Video installation for Toronto: Carlos Moore.
|Dance Theater Workshop|
October 8-10, 2009
Ursula Eagly seems to have moved past dancing and performing to play with the Buddhist concept of no expectations. Lamps, darkness and stillness are the main components of Fields of Ida, which apparently are described in Norse mythology as a post-apocalyptic place of destruction and regeneration.

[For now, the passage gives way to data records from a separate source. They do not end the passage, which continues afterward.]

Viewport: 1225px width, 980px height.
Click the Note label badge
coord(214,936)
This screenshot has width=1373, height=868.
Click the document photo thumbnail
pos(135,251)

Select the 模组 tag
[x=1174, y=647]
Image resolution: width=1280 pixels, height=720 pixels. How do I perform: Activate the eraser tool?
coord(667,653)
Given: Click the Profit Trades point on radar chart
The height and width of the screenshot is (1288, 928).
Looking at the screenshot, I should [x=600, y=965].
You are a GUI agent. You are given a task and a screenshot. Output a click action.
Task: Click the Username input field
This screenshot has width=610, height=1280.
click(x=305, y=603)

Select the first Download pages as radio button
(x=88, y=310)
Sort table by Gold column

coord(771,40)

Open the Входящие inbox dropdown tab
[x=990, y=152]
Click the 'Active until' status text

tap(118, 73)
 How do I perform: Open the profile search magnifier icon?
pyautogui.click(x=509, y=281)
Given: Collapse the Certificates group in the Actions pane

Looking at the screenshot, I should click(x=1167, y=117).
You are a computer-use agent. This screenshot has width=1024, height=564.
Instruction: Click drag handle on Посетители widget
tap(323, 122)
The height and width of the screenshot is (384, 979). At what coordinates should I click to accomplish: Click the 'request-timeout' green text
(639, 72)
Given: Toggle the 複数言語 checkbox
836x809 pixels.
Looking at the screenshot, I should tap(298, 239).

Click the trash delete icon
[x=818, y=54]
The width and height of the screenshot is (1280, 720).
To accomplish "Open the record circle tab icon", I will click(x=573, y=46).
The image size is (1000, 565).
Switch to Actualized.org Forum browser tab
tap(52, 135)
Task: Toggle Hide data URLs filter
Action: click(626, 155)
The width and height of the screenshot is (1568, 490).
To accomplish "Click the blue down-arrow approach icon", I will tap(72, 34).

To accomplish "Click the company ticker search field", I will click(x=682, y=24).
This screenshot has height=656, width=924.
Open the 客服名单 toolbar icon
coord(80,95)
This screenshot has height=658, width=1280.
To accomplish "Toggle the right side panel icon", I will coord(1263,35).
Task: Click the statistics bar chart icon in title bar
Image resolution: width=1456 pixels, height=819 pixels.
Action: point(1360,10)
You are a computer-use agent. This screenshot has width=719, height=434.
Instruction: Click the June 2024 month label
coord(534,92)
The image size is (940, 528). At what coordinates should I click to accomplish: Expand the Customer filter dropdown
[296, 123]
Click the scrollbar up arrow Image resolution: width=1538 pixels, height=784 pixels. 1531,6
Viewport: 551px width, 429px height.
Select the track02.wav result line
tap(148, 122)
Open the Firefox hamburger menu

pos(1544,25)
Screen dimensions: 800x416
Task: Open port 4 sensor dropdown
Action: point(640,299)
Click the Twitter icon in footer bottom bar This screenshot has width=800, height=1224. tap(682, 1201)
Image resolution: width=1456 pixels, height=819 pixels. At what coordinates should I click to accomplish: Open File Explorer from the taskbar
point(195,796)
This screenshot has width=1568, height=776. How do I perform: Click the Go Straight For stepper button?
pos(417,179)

Ori Flomin puts a lot into Toronto, a charming piece that evokes the feeling of childhood play and memories, inspired by newly discovered old home movies. The trio of Flomin, Antonio Ramos and Colleen Thomas dance convincingly as siblings or childhood friends, tumbling and playing like kids. After a fairly long introduction of pure movement, two sheets hung with a large gap between them split the home movies into two halves, a clever arrangement devised by Carlos Moore that leaves the middle free for dancers to enter and leave without being covered with home movie. Flomin uses this setup to maximum advantage, cutting bodies like a magician sawing a box and playing with the idea of emerging from the movies to dance recreations of them. Sound design by James Lo is subtle but effective, including the sound of a film projector, which in itself sends the listener back to the days of film projectors and the experience of watching home movies in small family groups. The piece is quite long, with plenty of physical dancing, but the overall feelings of playfulness and nostalgia are winning and consistent throughout.